» What to produce
The records must be returned word for word.

» The data
....
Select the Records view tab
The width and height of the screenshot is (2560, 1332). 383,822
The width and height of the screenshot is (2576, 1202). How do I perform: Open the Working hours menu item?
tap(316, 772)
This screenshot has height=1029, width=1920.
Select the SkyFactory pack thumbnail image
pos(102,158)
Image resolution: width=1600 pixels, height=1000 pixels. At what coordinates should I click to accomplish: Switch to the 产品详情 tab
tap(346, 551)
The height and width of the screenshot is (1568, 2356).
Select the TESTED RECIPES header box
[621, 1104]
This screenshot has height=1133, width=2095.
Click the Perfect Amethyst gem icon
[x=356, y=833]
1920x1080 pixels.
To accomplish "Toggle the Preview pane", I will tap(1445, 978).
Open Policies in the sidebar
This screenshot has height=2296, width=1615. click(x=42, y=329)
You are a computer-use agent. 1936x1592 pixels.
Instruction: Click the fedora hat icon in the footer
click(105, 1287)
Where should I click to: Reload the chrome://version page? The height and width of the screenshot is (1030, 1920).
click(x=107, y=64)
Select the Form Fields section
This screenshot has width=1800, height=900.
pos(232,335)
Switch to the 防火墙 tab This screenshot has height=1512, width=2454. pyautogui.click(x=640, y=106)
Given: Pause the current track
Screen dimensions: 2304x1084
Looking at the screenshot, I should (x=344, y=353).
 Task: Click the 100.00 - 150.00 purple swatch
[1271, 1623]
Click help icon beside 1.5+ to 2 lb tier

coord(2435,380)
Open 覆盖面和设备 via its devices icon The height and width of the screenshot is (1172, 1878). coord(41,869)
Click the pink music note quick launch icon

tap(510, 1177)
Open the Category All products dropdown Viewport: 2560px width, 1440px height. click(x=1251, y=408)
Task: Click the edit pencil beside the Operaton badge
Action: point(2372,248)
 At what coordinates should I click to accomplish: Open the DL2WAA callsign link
....
» Reply
Select the Records view tab
The width and height of the screenshot is (2560, 1332). 383,822
The width and height of the screenshot is (2576, 1202). How do I perform: Open the Working hours menu item?
tap(316, 772)
This screenshot has height=1029, width=1920.
Select the SkyFactory pack thumbnail image
pos(102,158)
Image resolution: width=1600 pixels, height=1000 pixels. At what coordinates should I click to accomplish: Switch to the 产品详情 tab
tap(346, 551)
The height and width of the screenshot is (1568, 2356).
Select the TESTED RECIPES header box
[621, 1104]
This screenshot has height=1133, width=2095.
Click the Perfect Amethyst gem icon
[x=356, y=833]
1920x1080 pixels.
To accomplish "Toggle the Preview pane", I will tap(1445, 978).
Open Policies in the sidebar
This screenshot has height=2296, width=1615. click(x=42, y=329)
You are a computer-use agent. 1936x1592 pixels.
Instruction: Click the fedora hat icon in the footer
click(105, 1287)
Where should I click to: Reload the chrome://version page? The height and width of the screenshot is (1030, 1920).
click(x=107, y=64)
Select the Form Fields section
This screenshot has width=1800, height=900.
pos(232,335)
Switch to the 防火墙 tab This screenshot has height=1512, width=2454. pyautogui.click(x=640, y=106)
Given: Pause the current track
Screen dimensions: 2304x1084
Looking at the screenshot, I should (x=344, y=353).
 Task: Click the 100.00 - 150.00 purple swatch
[1271, 1623]
Click help icon beside 1.5+ to 2 lb tier

coord(2435,380)
Open 覆盖面和设备 via its devices icon The height and width of the screenshot is (1172, 1878). coord(41,869)
Click the pink music note quick launch icon

tap(510, 1177)
Open the Category All products dropdown Viewport: 2560px width, 1440px height. click(x=1251, y=408)
Task: Click the edit pencil beside the Operaton badge
Action: point(2372,248)
 At what coordinates should I click to accomplish: Open the DL2WAA callsign link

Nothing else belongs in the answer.